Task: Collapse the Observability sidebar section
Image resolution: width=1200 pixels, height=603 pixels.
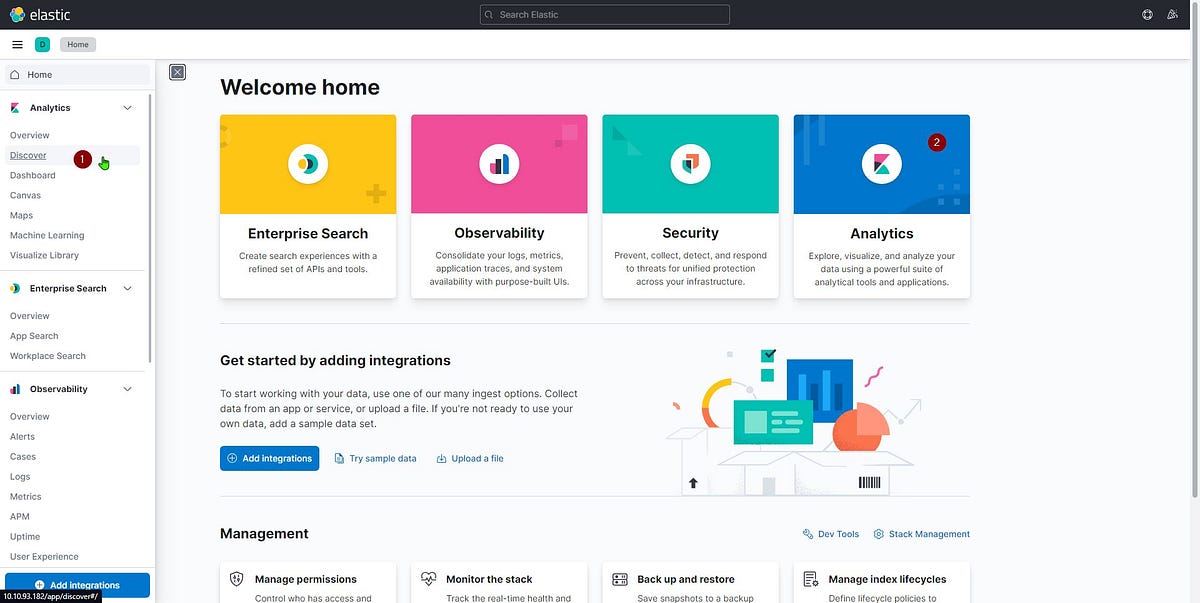Action: tap(127, 388)
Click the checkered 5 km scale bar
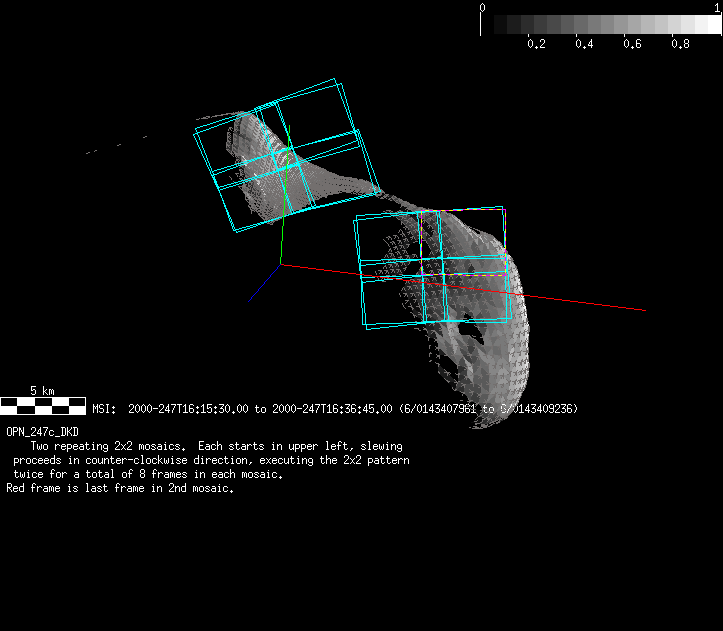This screenshot has width=723, height=631. (43, 405)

To do:
Give the records again exactly, without pictures.

Response for this exercise:
Task: Collapse the Observability sidebar section
Image resolution: width=1200 pixels, height=603 pixels.
Action: tap(127, 388)
Click the checkered 5 km scale bar
This screenshot has width=723, height=631. (43, 405)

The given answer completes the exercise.